Que son conjoint soit empêché de manifester sa volonté ou qu’il refuse de consentir, l’époux peut dès lors solliciter l’autorisation judiciaire de passer seul l’acte nécessitant en principe le double consentement sur le fondement de l’Article 217 du Code civil. C’est uniquement si le refus n’est pas justifié par l’intérêt de la famille que l’époux demandeur sera effectivement autorisé à y passer outre. L’action individuelle de l’époux autorisé se substitue à la cogestion, à des fins d’efficacité.

B) La saisissabilité du logement de la famille.

Pour toutes les dettes que l’un des époux peut engager durant sa vie maritale, celui-ci peut exposer l’ensemble des biens dont le logement de la famille à la poursuite des créanciers. La question s’est posée de savoir est ce que le créancier pourrait se faire payer, bien que l’acte qui engage le logement de la famille, était passé par l’autre époux. La jurisprudence considère que l’exécution forcée ne se heurtait pas aux dispositions protectrices de l’Article 215 alinéa 3 du Code civil.

Le logement de la famille est donc saisissable. La surprotection dont il dispose ne doit pas être pour autant un gage d’insécurité pour les tiers de bonne foi. Le législateur a pourtant pris l’initiative de reconnaître à l’époux leur droit de bénéficier de la constitution d’un patrimoine outre que celui que les créanciers peuvent saisir. Le patrimoine d’affectation est une technique qui permet à l’entrepreneur individuel, lequel dispose d’un patrimoine unique qui comprend ses biens personnels et ses biens professionnels. Il s’agit d’une véritable dérogation du principe classique selon lequel le patrimoine est une universalité.
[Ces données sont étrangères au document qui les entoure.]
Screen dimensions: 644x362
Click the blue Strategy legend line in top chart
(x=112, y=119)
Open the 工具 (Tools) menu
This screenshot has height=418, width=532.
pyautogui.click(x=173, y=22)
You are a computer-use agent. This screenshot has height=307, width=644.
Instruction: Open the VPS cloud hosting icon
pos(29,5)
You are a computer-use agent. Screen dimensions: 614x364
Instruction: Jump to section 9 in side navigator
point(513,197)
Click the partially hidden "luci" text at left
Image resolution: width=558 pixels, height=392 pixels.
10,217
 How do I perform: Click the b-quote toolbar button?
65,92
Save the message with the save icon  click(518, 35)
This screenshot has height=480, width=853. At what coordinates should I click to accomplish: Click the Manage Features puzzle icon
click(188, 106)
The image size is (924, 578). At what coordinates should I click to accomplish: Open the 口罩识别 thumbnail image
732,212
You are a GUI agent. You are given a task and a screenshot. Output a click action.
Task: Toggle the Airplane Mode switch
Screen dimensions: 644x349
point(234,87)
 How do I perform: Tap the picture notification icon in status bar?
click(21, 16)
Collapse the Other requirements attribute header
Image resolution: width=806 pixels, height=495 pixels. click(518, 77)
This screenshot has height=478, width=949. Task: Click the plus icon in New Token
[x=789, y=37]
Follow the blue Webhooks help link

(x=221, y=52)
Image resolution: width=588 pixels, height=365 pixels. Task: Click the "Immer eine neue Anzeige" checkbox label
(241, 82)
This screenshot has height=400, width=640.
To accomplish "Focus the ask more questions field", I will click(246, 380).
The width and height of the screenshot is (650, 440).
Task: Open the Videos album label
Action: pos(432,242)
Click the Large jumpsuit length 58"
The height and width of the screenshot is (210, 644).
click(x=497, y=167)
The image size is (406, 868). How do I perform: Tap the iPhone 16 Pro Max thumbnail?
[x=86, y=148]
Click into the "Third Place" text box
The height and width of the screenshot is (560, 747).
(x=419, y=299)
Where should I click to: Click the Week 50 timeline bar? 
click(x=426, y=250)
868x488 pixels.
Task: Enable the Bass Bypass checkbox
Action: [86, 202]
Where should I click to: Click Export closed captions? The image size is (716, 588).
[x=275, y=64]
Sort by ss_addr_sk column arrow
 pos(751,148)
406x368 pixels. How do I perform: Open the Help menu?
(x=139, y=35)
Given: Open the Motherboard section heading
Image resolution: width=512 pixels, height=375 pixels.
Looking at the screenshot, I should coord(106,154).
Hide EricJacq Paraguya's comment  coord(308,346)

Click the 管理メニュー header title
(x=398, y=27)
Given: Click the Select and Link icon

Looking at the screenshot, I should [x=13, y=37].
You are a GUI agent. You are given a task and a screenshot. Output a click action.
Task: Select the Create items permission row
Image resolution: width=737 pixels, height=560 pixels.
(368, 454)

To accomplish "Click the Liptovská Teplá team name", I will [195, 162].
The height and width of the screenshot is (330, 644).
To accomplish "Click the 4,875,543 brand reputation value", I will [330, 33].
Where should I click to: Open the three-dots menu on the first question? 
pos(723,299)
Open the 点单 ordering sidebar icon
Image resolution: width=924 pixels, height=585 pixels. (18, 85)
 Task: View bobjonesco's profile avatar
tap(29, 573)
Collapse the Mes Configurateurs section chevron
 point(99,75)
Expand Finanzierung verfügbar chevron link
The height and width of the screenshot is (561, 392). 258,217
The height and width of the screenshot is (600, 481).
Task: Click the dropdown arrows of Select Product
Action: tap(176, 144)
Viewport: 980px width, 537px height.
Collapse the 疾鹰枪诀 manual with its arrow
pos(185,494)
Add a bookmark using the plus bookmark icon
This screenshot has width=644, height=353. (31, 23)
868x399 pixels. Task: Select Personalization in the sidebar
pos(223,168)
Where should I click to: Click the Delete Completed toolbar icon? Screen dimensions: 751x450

Sans régime de protection, les créanciers personnels et professionnels peuvent indifféremment saisir ses biens personnels notamment sa résidence principale et ses biens professionnels.
Pour pallier à cet inconvénient, la loi du 1er août 2003 a institué la déclaration d’insaisissabilité de l’habitation principale de l’entrepreneur individuel [3] puis la loi du 4 août 2008 a étendu son bénéfice à tout immeuble non affecté à un usage professionnel. A cette technique s’ajoute, depuis peu, le régime de l’entrepreneur individuel à responsabilité limitée connue sous l’acronyme EIRL créé par la loi du 15 juin 2010.

Ces deux mécanismes constituent des exceptions au droit de gage général des créanciers qui s’étend à l’ensemble des biens du débiteur tel que l’on comprend des dispositions des Articles 2284 et 2285 du Code civil.

Etudiant chercheur EL Mehdi Ouqueddi

[1Le conjoint survivant bénéficiant d’une protection d’au moins un an.

[2Vente, donation…

[3Articles L526-1 et s. et R526-1 et s. du Code de Commerce.